▶ [Problem] Repeat the entries in full. Each line must match exactly.

▶ [Dataset content]
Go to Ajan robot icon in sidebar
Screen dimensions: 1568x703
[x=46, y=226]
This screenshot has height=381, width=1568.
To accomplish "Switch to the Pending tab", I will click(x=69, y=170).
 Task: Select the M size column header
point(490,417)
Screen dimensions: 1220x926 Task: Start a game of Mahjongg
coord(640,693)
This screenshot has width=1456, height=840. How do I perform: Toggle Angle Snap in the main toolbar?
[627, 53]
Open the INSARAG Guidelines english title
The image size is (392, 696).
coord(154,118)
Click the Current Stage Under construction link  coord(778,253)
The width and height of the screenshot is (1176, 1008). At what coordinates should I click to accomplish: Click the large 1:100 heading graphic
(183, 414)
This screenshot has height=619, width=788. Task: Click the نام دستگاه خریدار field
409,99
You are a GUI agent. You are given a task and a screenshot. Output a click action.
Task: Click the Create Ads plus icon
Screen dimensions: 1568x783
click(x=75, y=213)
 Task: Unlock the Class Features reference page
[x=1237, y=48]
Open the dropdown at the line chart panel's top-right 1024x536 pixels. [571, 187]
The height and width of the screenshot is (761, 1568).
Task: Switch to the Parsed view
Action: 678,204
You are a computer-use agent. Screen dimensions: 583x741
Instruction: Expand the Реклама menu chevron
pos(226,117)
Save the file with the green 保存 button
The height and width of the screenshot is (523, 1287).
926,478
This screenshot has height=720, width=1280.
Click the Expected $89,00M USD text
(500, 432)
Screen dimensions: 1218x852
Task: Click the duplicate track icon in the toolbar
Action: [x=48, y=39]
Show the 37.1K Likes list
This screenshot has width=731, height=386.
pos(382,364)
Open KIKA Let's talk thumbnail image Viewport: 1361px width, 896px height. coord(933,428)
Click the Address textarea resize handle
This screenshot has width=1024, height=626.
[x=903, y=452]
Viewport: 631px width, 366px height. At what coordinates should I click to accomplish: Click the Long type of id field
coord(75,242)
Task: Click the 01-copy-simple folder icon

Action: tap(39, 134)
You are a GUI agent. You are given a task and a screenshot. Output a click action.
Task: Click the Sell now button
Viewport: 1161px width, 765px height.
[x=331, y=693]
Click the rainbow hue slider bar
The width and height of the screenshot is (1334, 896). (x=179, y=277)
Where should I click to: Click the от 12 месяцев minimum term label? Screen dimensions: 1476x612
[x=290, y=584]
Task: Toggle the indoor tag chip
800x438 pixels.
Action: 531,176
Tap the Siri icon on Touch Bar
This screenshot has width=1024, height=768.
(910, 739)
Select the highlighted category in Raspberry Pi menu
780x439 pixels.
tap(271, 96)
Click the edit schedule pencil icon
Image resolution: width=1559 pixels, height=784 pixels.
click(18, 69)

▶ [Task output]
Go to Ajan robot icon in sidebar
Screen dimensions: 1568x703
[x=46, y=226]
This screenshot has height=381, width=1568.
To accomplish "Switch to the Pending tab", I will click(x=69, y=170).
 Task: Select the M size column header
point(490,417)
Screen dimensions: 1220x926 Task: Start a game of Mahjongg
coord(640,693)
This screenshot has width=1456, height=840. How do I perform: Toggle Angle Snap in the main toolbar?
[627, 53]
Open the INSARAG Guidelines english title
The image size is (392, 696).
coord(154,118)
Click the Current Stage Under construction link  coord(778,253)
The width and height of the screenshot is (1176, 1008). At what coordinates should I click to accomplish: Click the large 1:100 heading graphic
(183, 414)
This screenshot has height=619, width=788. Task: Click the نام دستگاه خریدار field
409,99
You are a GUI agent. You are given a task and a screenshot. Output a click action.
Task: Click the Create Ads plus icon
Screen dimensions: 1568x783
click(x=75, y=213)
 Task: Unlock the Class Features reference page
[x=1237, y=48]
Open the dropdown at the line chart panel's top-right 1024x536 pixels. [571, 187]
The height and width of the screenshot is (761, 1568).
Task: Switch to the Parsed view
Action: 678,204
You are a computer-use agent. Screen dimensions: 583x741
Instruction: Expand the Реклама menu chevron
pos(226,117)
Save the file with the green 保存 button
The height and width of the screenshot is (523, 1287).
926,478
This screenshot has height=720, width=1280.
Click the Expected $89,00M USD text
(500, 432)
Screen dimensions: 1218x852
Task: Click the duplicate track icon in the toolbar
Action: [x=48, y=39]
Show the 37.1K Likes list
This screenshot has width=731, height=386.
pos(382,364)
Open KIKA Let's talk thumbnail image Viewport: 1361px width, 896px height. coord(933,428)
Click the Address textarea resize handle
This screenshot has width=1024, height=626.
[x=903, y=452]
Viewport: 631px width, 366px height. At what coordinates should I click to accomplish: Click the Long type of id field
coord(75,242)
Task: Click the 01-copy-simple folder icon

Action: tap(39, 134)
You are a GUI agent. You are given a task and a screenshot. Output a click action.
Task: Click the Sell now button
Viewport: 1161px width, 765px height.
[x=331, y=693]
Click the rainbow hue slider bar
The width and height of the screenshot is (1334, 896). (x=179, y=277)
Where should I click to: Click the от 12 месяцев minimum term label? Screen dimensions: 1476x612
[x=290, y=584]
Task: Toggle the indoor tag chip
800x438 pixels.
Action: 531,176
Tap the Siri icon on Touch Bar
This screenshot has width=1024, height=768.
(910, 739)
Select the highlighted category in Raspberry Pi menu
780x439 pixels.
tap(271, 96)
Click the edit schedule pencil icon
Image resolution: width=1559 pixels, height=784 pixels.
click(18, 69)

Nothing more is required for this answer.